Un film de Bertrand Tavernier

 2001  France  Documentaire  110 mn  Mode de production : Télévision  VF

 Musique : Louis Sclavis, Zebda  Image : Nils Tavernier, Alain Choquart, Eric Philbert  Son : Nils Tavernier, Alain Choquart, Eric Philbert  Montage : Sophie Brunet, Sophie Mandonnet, Marie Deroudile

Producteur :
Little Bear Productions (7-9 rue Arthur Groussier, 75010 Paris, Tél : 01.42.38.06.55, Fax : 01.42.45.00.33, Mail : littlebear@littlebearproduction.com)
Distributeur :
Little Bear (7/9, rue Arthur Groussier, 75010 Paris, Téléphone : 01.42.38.06.55, Fax : 01.42.45.00.33)

Quel que soit son délit ou son crime, à sa sortie de prison tout détenu a accompli sa peine. Désormais il peut retrouver les siens et réintégrer la société civile. Mais, s’il a le malheur d’être étranger, à sa peine de prison s’ajoutera souvent une seconde peine : l’expulsion.

Même si les autorités françaises s’obstinent à le nier, en parlant de « peine complémentaire » (Interdiction judiciaire du territoire français) ou de « mesure de police » (Arrêté Ministériel d’Expulsion), il s’agit bien là d’une « double peine »  : prison + expulsion. Cette pratique est donc en totale contradiction avec la Convention européenne des droits de l’homme selon laquelle « Nul ne peut être puni deux fois pour le même délit ». L’intolérable de la « double peine » , c’est le « bannissement ».

Comment appeler autrement cette machine à expulser des gens ayant souvent toute leur vie en France quand ils n’y sont pas nés.
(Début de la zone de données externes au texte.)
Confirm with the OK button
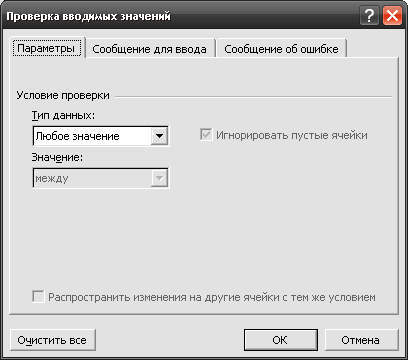The width and height of the screenshot is (408, 360). 281,340
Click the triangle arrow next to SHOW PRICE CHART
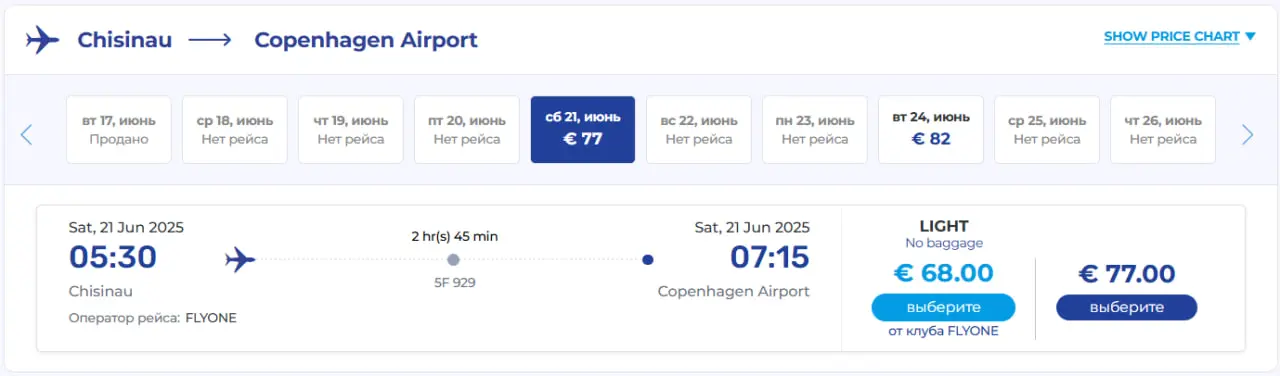Image resolution: width=1280 pixels, height=376 pixels. click(x=1249, y=37)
L’intolérable, c’est toute cette rhétorique administrative qui transforme un vol de scooter, une toxicomanie ou un trafic de haschich (délits des personnages du film) en « menace grave pour la sûreté de l’État »  ! L’intolérable, c’est qu’on expulse des Français de fait ! Peut-on considérer en effet une personne comme étrangère lorsqu’elle a été socialisée en France et que ses frères et sœurs, son conjoint ou ses enfants sont français ? ! Chacune de ses rencontres avec les onze grévistes de la faim de Lyon, les personnages principaux du film, a été l’occasion pour Bertrand Tavernier de capter des bris de vies, des fragments de souffrance oubliés.
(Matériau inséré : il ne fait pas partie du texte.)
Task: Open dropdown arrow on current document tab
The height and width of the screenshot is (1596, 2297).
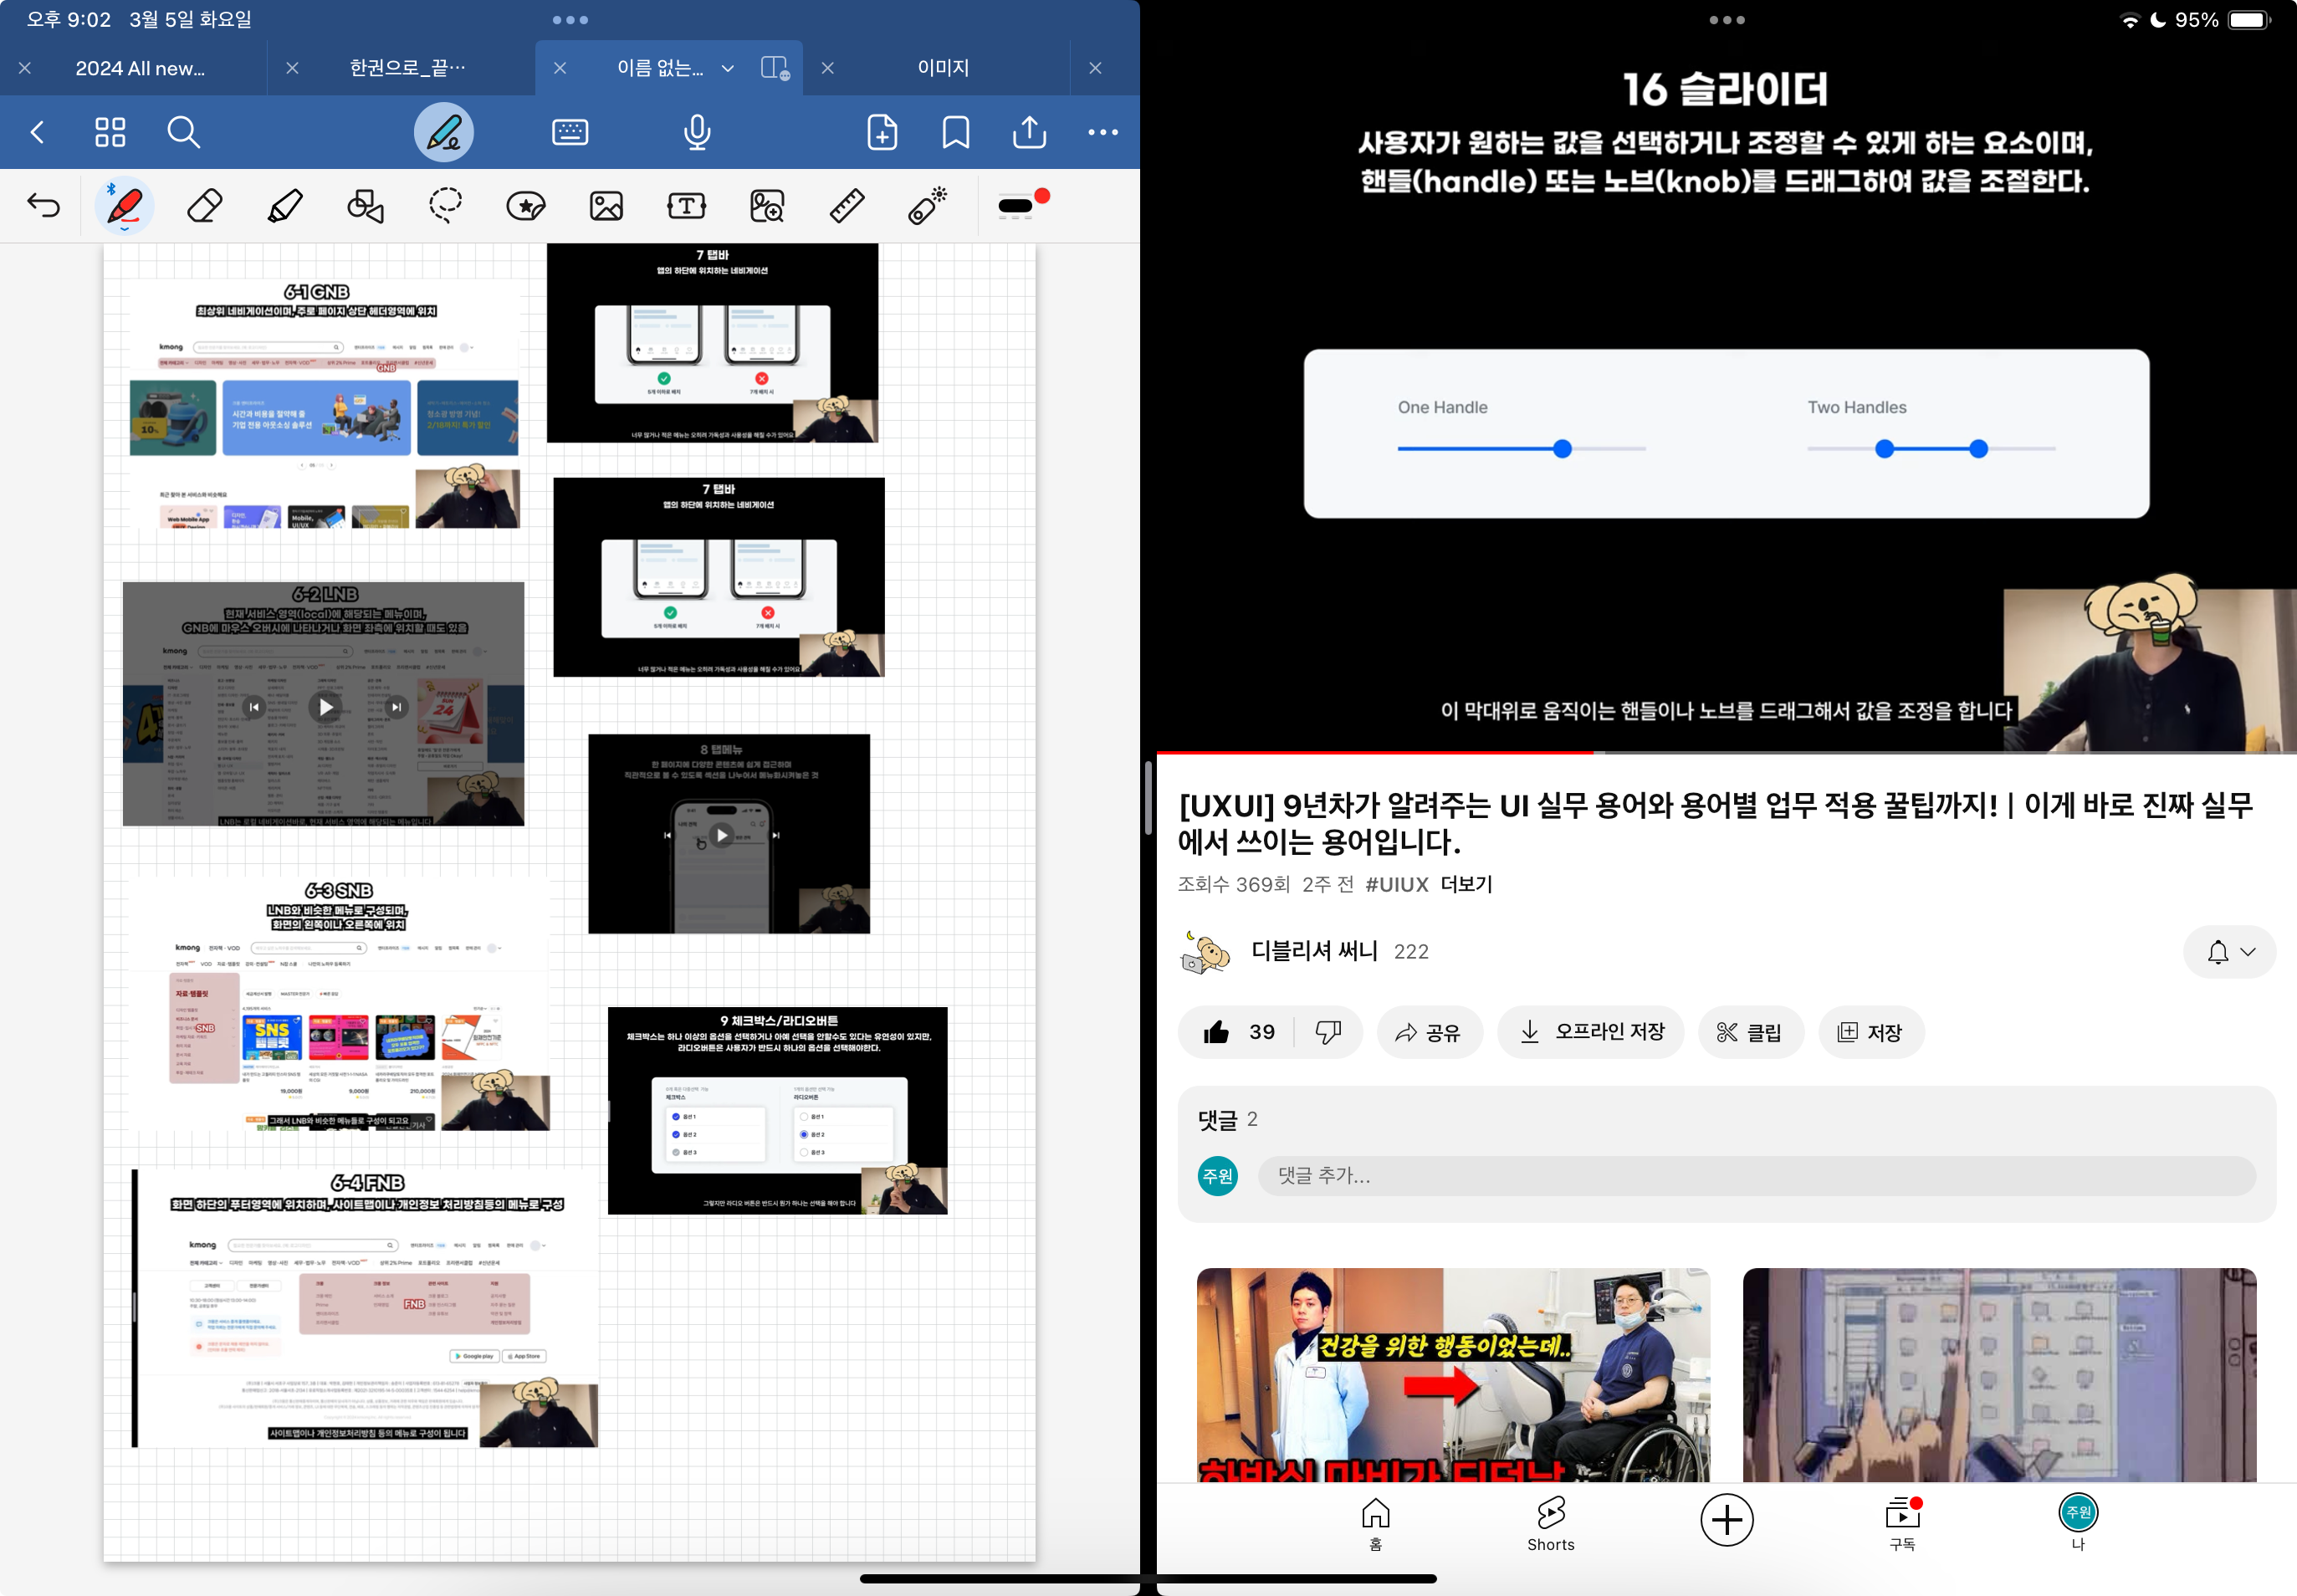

En décembre 1997, le cinéaste apporte son soutien à un groupe de Lyonnais en voie d’expulsion qui entament une grève de la faim pour protester contre la double peine. Un accord est trouvé, mais la grève reprend quelques mois plus tard, faute de solution réelle. Bertrand Tavernier décide alors de prendre sa caméra et de donner longuement la parole à ces hommes et ces femmes que personne ne veut écouter; ces hommes et ces femmes qui se battent pourtant pour l’un des principes fondateurs de notre droit : nul ne peut être puni deux fois pour la même faute.

Histoires de vies brisées  est une approche individuelle du bannissement. À travers les divers témoignages, Bertrand Tavernier montre que la loi n’est pas la même pour tous et que la double peine prive injustement les individus de toutes possibilités de bénéficier d’une seconde chance, de se réinsérer dans la vie sociale, familiale, affective, bref de se reconstruire un avenir.
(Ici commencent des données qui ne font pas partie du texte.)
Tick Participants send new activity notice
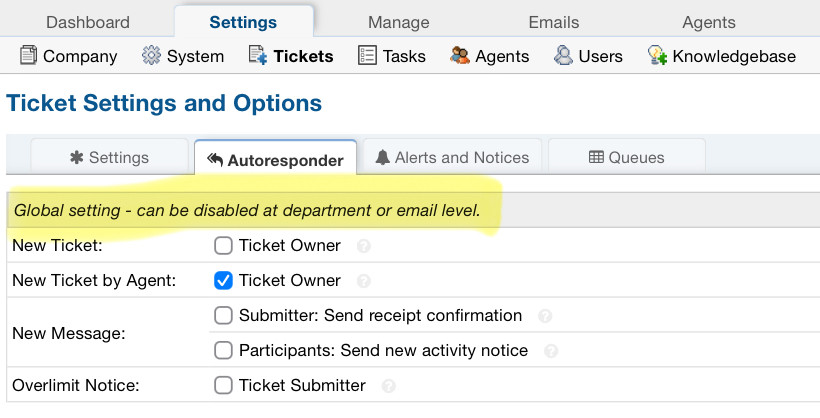 pos(223,351)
Loin des discours solennels, le réalisateur interroge ces hommes et ces femmes voués à la clandestinité et qui, par leurs paroles, rendent compte d’une réalité accablante, injuste, intolérable.

Une œuvre militante, d’une force incroyable et dont l’objectif est de donner le « temps » aux différents témoins de se faire entendre, de se taire, d’interpeller, de se dévoiler.